バイデン氏の対中軟弱疑念消えず 香港市場でドル資金集め放題では中国を封じ込められるはずはない

【お金は知っている】

 先の日米首脳共同声明は、膨張する中国を念頭に「自由で開かれたインド太平洋」形成をうたい、「国際協調」が好きな日本のメディアを喜ばせたが、拙論はオバマ政権の対中軟弱外交の再来だと懸念する。バイデン氏が副大統領だったオバマ政権は、習近平政権の無法行為を放置した。

 習氏は3年前に確定した国家主席無期限化に続き、来年秋に到来する党総書記の任期2期10年の撤廃をもくろんでいる。「国家主席」は英語では「president(大統領)」となり、日本のメディアはいかにも最高権力者の座を示すかのように報じるが、とんでもない間違いである。中国で最高権力者を意味するのはあくまでも共産党総書記である。総書記ではない国家主席は名ばかりの国家元首に過ぎなくなる。

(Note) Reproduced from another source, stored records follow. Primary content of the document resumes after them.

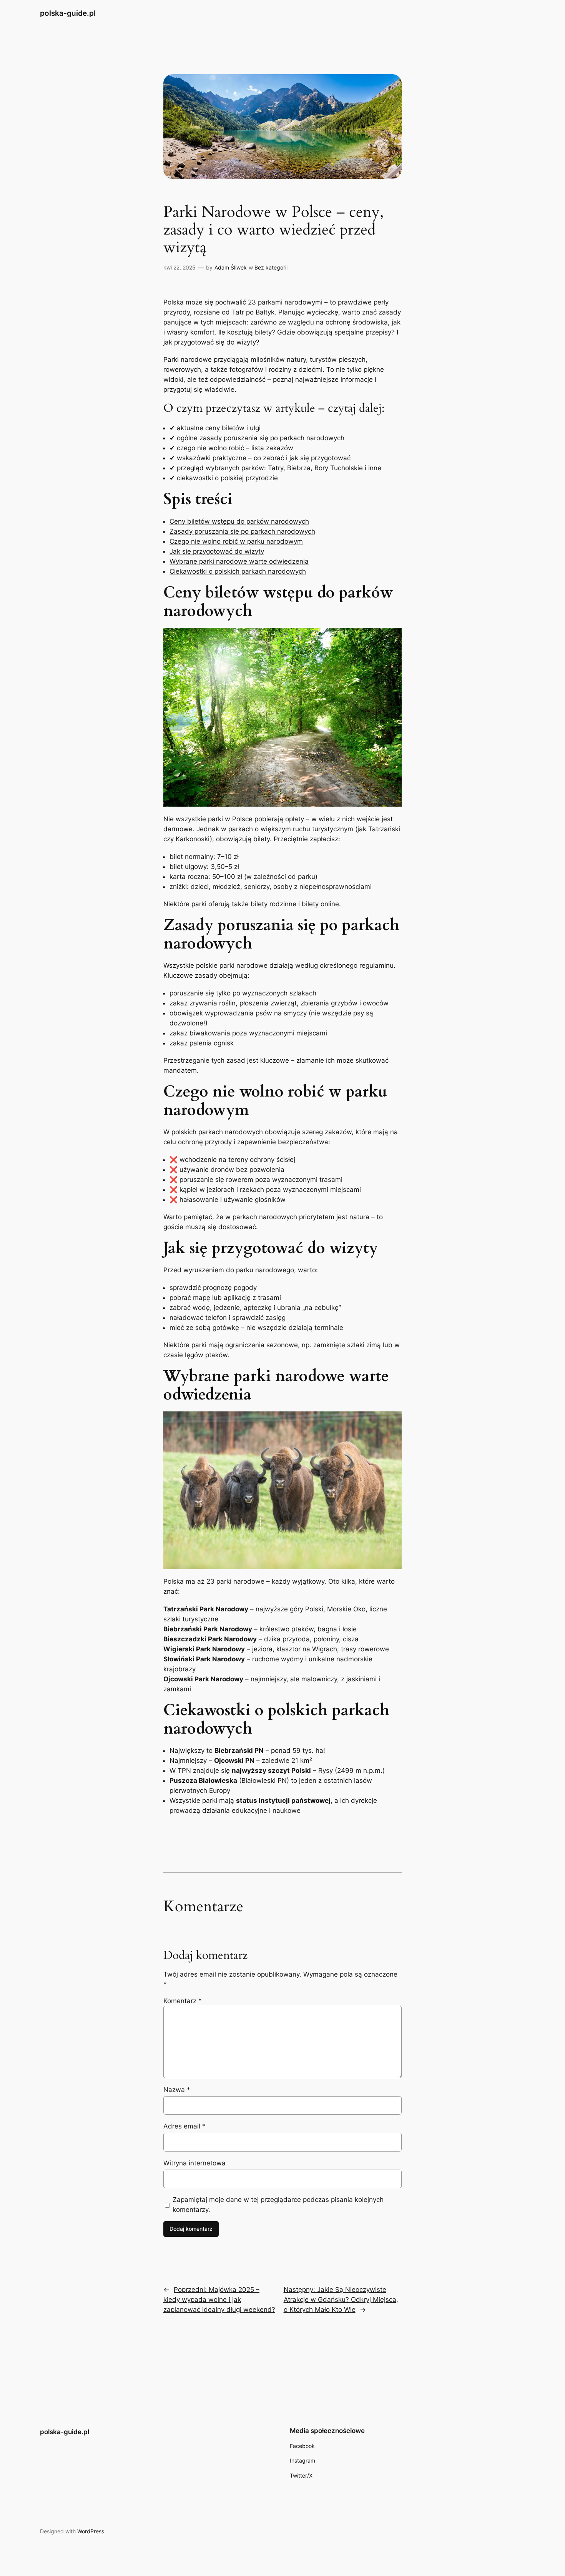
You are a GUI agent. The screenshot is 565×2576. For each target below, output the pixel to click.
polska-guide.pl (68, 13)
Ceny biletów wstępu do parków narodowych (239, 521)
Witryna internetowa (194, 2163)
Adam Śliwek (230, 267)
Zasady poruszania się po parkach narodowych (242, 531)
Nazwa (176, 2089)
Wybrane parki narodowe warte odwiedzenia (239, 561)
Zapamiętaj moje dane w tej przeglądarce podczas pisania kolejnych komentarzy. (278, 2204)
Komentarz (182, 2001)
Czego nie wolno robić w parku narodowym (236, 541)
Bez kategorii (270, 267)
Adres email (184, 2126)
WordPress (90, 2531)
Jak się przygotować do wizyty (217, 551)
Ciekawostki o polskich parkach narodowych (238, 571)
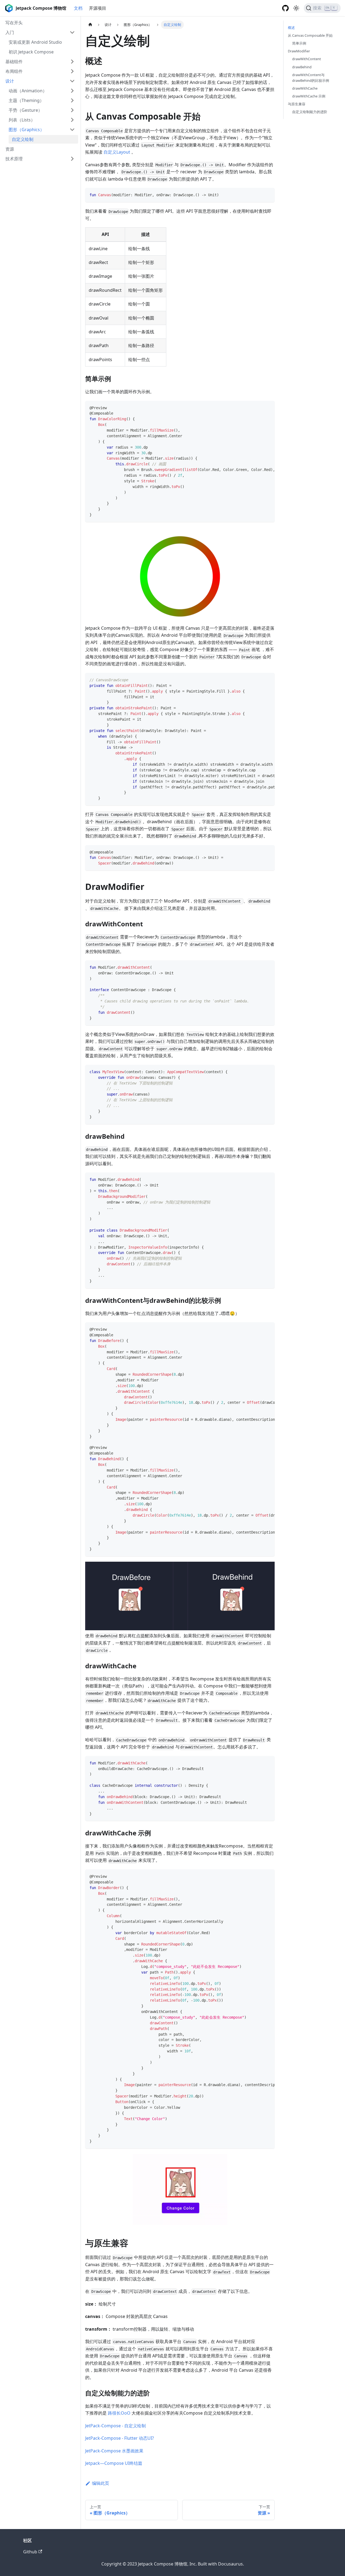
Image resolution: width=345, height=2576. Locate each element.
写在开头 (14, 23)
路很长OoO (119, 2413)
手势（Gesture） (25, 110)
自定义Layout (117, 152)
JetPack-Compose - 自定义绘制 (115, 2426)
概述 (291, 27)
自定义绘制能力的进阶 (309, 111)
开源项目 (97, 8)
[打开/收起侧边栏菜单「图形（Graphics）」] (72, 129)
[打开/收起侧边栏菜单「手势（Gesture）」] (72, 110)
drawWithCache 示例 (308, 96)
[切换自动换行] (258, 407)
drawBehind (302, 67)
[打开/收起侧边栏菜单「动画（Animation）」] (72, 90)
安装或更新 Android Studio (35, 42)
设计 (9, 81)
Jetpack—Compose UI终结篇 (113, 2463)
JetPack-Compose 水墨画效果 (114, 2451)
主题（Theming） (26, 100)
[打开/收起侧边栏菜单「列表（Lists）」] (72, 120)
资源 (9, 149)
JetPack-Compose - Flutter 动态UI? (119, 2438)
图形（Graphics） (26, 130)
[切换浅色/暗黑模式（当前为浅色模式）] (296, 8)
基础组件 (14, 62)
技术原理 (14, 159)
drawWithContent (306, 58)
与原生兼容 (296, 103)
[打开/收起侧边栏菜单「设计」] (72, 81)
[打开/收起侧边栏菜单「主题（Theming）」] (72, 100)
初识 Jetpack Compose (31, 52)
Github (30, 2552)
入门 (9, 32)
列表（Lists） (22, 120)
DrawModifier (299, 51)
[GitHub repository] (285, 8)
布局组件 (14, 71)
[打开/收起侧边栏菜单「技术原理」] (72, 158)
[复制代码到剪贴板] (268, 194)
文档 (78, 8)
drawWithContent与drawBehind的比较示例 (310, 77)
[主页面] (90, 25)
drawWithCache (305, 88)
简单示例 (299, 43)
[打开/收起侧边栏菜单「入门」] (72, 32)
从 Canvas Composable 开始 (310, 35)
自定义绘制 (22, 139)
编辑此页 (100, 2483)
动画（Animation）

 そこで、習氏は終身独裁者の座を正当化するため、着々と実績作りにいそしんできた。東シナ海、南シナ海を含む海洋権益の拡張、国際金融センター香港の自治剥奪、チベット、モンゴル、新疆ウイグル自治区の漢族化、そして「一帯一路」の大義のもとでのユーラシア大陸全域の中華経済圏化は、全て総書記永久化のためだろう。

 そして台湾への侵攻と併合は総仕上げとなる。頻発する中国軍や公船による領空、領海侵犯からみて台湾や尖閣諸島の危機は今、目の前にある。この恐るべき習氏の野望をくじくのに、外交上のレトリックや形だけの制裁が有効であるはずはない。